Another useful resource was the NaNoWriMo forums. I never posted there but people were always quick to help others and offer advice. They also organized many local gatherings at coffee shops or bookstores, so I went one night and met a couple other Austin writers. NaNoWriMo works not just because of the intense deadline, but because of the shared goal as thousands of people are doing the same thing. That’s why 43 Things was such a good fit.

Here are the entries.

12,002 words (Nov 9th):

I’m still behind, but I feel good about my progress because I started a few days late. The last chapter I just finished was one of the first to really work, which seems to be a good sign that I’ve found some kind of rhythm to get through the next few weeks. Either that or the plot is building up to something too soon and I’m about to run out of ideas. :-)

25,043 words (Nov 20th):

I only just now crossed the halfway point. I thought I was on my way to catching up, but there were several days last week where I didn’t write at all.

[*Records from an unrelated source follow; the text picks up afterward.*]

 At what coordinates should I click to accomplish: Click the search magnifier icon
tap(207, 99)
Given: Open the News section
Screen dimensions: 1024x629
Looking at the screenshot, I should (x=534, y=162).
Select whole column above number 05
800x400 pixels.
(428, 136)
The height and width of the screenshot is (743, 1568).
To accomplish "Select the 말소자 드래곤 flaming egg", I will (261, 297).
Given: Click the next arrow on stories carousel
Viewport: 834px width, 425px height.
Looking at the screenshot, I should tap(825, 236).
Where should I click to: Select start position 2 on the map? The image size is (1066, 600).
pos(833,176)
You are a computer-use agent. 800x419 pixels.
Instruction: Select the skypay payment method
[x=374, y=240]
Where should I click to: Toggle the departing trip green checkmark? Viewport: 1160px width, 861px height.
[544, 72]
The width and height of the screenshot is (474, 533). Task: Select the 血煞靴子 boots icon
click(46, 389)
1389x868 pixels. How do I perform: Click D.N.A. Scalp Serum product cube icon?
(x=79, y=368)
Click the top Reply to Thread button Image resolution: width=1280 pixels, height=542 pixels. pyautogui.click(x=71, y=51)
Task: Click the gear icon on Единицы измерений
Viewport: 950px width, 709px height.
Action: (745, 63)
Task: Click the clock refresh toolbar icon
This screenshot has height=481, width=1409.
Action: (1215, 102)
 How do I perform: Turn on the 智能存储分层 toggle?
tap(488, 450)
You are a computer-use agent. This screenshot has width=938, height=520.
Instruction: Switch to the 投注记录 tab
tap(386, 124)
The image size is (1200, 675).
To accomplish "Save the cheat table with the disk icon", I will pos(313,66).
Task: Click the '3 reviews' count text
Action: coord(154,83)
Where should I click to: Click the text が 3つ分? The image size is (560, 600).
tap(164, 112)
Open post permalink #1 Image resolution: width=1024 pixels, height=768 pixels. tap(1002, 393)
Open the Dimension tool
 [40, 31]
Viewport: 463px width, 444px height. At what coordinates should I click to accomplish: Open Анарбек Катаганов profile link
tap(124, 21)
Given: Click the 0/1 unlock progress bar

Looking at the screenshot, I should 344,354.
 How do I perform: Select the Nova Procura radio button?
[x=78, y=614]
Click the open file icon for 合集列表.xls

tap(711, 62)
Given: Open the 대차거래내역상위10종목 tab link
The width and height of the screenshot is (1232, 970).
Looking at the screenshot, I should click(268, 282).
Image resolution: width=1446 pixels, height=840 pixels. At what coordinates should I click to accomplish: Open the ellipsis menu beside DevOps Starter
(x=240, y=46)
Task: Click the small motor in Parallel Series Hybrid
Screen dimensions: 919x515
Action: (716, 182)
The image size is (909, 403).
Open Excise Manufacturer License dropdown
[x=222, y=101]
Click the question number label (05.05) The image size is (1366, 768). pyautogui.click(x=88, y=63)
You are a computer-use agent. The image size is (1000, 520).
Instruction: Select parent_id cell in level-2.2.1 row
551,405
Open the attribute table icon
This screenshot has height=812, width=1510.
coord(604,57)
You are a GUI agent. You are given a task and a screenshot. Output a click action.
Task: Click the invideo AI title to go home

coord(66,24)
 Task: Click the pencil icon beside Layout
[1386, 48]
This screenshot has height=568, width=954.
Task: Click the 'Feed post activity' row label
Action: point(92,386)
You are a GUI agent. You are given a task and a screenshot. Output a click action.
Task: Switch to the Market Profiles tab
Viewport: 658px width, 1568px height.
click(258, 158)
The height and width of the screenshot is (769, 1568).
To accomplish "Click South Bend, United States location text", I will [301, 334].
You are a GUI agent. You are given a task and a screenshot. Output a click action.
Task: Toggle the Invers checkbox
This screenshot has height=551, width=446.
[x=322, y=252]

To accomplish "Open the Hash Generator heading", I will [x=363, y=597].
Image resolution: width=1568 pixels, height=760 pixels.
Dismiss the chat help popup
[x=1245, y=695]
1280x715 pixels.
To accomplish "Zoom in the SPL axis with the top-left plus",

I’m still determined to finish, but it’s going to take some serious writing over the Thanksgiving weekend.

34,797 words (Nov 28th):

I didn’t write enough over Thanksgiving. I left the PowerBook at home and filled up spiral notebooks instead. Even without an accurate word count I knew I had fallen short of my goal. Last night I typed it all up until my wrists burned.

I will finish but it is going to take a lot: 5000 words a day for the next three days. Until now my top daily word count has been about 3000, and the average somewhat less than that.

Congratulations to everyone else who passed 50,000 over the weekend!

44,054 words (Nov 29th):

Looks like I will finish. I made a big push last night and wrote about 6000 words. Less tonight, but I still think I am on track to finish tomorrow. The story should wrap up right at 50,000.

50,136 words (Nov 30th):

Yay! I finished.

I spontaneously started this endeavor a few days into the month and I’m still a little amazed that I stuck with it. It’s a great feeling though, especially as I was nearing the end and the plot was wrapping up. Sure, the story has some problems, and it could have benefited from some research. But actually I’m quite happy with the overall flow of the story and some of the characters. There are some good scenes in there that I’m proud of.